A
experiência com o Ressuscitado acontece em seu mais profundo sentido, segundo o
relato que somos hoje convidados a meditar na liturgia do segundo domingo da
páscoa. Estamos ainda no capítulo vigésimo do Quarto Evangelho. Mas numa
dimensão cronológica diferente daquela do Domingo de Páscoa. Não estamos mais
no horizonte daquela “madrugada, quando ainda estava escuro”, mas no entardecer
daquele Primeiro Dia.
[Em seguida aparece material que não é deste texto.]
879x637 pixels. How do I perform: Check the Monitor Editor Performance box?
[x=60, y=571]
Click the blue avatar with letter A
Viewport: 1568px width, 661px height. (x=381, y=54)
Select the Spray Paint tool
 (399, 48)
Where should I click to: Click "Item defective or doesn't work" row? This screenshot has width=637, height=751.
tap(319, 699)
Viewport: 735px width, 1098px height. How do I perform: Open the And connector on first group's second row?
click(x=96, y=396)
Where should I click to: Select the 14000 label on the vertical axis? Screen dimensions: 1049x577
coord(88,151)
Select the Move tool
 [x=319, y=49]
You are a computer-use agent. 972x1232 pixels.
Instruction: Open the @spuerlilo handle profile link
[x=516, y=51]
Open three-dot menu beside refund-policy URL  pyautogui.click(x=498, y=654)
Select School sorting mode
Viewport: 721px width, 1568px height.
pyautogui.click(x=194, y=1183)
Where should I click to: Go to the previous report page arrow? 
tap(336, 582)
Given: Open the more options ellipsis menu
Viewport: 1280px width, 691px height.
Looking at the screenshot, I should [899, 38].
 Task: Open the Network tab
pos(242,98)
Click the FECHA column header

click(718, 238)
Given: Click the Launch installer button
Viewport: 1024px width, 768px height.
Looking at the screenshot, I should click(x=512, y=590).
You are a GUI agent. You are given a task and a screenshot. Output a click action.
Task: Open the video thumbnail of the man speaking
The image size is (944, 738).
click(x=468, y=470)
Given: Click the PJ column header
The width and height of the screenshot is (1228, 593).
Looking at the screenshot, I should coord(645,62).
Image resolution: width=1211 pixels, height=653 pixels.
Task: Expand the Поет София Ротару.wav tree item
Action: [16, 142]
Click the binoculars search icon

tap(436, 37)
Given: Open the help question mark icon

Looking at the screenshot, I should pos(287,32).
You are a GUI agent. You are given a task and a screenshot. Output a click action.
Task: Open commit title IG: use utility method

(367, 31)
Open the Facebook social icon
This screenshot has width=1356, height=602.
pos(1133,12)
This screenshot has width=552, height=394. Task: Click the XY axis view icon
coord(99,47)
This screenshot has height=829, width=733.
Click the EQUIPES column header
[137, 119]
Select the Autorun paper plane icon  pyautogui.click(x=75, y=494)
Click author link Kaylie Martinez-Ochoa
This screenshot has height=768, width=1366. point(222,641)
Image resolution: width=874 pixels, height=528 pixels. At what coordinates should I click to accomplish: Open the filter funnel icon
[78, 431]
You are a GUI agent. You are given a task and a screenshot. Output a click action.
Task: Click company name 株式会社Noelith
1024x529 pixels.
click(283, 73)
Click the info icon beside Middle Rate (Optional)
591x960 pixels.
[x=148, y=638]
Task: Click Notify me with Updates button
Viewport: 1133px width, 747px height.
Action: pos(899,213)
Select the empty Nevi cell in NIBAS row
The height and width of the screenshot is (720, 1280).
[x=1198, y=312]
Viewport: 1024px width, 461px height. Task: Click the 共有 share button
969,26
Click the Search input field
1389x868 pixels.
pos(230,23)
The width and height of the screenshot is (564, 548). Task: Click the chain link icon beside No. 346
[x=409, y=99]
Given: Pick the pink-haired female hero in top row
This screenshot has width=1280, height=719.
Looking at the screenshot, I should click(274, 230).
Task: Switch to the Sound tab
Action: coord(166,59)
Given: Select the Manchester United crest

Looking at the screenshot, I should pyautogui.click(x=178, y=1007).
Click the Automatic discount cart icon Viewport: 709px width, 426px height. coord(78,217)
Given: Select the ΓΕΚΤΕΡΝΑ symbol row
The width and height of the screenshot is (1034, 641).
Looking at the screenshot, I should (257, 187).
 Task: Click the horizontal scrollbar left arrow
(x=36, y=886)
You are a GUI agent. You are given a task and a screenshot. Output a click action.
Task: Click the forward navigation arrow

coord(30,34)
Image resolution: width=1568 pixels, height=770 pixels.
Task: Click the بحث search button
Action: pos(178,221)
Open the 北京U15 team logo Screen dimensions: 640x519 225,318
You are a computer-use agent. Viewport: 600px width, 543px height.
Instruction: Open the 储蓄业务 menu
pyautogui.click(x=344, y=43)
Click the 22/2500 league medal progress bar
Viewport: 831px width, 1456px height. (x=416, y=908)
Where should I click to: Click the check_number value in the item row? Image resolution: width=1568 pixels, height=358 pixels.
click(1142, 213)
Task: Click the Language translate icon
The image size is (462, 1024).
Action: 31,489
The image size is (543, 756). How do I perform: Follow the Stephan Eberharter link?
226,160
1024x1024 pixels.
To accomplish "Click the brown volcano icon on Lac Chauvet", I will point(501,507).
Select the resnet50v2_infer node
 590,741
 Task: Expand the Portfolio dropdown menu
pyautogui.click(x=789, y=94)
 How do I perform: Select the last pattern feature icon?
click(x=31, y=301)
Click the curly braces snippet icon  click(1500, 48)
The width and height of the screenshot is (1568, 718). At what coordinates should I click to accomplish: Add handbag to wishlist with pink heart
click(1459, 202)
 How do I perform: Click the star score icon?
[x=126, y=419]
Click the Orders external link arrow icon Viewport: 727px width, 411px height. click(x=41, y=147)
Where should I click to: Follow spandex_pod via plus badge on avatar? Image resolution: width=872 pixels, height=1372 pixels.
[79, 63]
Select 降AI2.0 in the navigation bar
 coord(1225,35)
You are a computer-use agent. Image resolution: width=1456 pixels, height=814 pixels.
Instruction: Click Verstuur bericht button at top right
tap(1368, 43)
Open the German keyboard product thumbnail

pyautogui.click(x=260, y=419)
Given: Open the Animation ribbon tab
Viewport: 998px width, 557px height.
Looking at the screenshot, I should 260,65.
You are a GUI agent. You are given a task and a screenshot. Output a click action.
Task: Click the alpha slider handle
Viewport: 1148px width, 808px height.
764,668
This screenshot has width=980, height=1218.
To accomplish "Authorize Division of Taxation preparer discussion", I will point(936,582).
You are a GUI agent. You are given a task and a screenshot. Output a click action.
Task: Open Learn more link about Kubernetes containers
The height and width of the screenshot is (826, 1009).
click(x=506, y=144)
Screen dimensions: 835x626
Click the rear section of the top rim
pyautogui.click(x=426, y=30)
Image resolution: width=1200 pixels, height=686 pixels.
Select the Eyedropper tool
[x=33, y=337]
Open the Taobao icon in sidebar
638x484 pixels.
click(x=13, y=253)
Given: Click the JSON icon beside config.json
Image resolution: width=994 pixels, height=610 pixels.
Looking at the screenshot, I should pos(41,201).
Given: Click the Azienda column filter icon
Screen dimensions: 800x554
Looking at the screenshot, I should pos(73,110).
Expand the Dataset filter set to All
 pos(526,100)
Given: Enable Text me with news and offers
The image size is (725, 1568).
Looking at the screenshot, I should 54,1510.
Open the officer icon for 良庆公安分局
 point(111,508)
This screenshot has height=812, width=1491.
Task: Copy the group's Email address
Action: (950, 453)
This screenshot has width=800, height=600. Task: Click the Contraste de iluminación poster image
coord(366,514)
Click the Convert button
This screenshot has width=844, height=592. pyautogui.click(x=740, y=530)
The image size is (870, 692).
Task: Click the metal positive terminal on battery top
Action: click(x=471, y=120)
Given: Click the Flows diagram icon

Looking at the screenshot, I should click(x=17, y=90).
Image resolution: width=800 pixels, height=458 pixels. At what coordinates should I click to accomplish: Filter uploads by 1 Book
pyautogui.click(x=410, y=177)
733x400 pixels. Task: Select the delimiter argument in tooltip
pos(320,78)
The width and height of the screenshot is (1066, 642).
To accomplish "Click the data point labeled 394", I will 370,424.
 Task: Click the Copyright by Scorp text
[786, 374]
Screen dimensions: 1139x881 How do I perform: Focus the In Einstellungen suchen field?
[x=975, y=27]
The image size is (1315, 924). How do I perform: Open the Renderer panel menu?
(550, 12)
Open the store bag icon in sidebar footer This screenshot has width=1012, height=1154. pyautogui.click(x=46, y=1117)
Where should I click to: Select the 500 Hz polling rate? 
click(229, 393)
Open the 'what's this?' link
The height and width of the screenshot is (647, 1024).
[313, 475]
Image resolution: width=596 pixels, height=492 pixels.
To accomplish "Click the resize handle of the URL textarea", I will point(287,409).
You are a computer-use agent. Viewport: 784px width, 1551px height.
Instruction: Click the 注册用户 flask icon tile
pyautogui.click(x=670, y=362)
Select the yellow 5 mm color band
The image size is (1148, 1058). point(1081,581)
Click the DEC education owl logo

No entanto, é necessário recordar alguns elementos do
texto da liturgia do domingo passado, do qual o texto de hoje é continuidade.
O
evangelista apresentava a comunidade de discípulos e discípulas completamente
desnorteada, não apenas porque o Senhor e mestre fora morto, mas porque até
mesmo o seu cadáver parecia ter sido roubado (cf. Jo 20,1-3). Naquela ocasião,
o catequista acenava para os sinais de uma nova criação; um mundo em gestação,
embora ainda envolto no caos, simbolizado pelo escuro da madrugada (cf. Jo
20,1). Recordemos os Três personagens
que protagonizaram aquele relato: Maria Madalena, Pedro e o Discípulo Amado;
ambos fizeram a constatação do sepulcro vazio, mas somente um deles interpretou
a ausência do corpo do sepulcro como sinal da ressurreição e acreditou, o
Discípulo Amado (cf. Jo 20,8). Eles representam, portanto, a comunidade.
João
situa o leitor no tempo e no espaço, “Ao anoitecer daquele mesmo dia (v.19)”. A
narrativa insere-se na cronologia das cenas anteriores. O primeiro dia.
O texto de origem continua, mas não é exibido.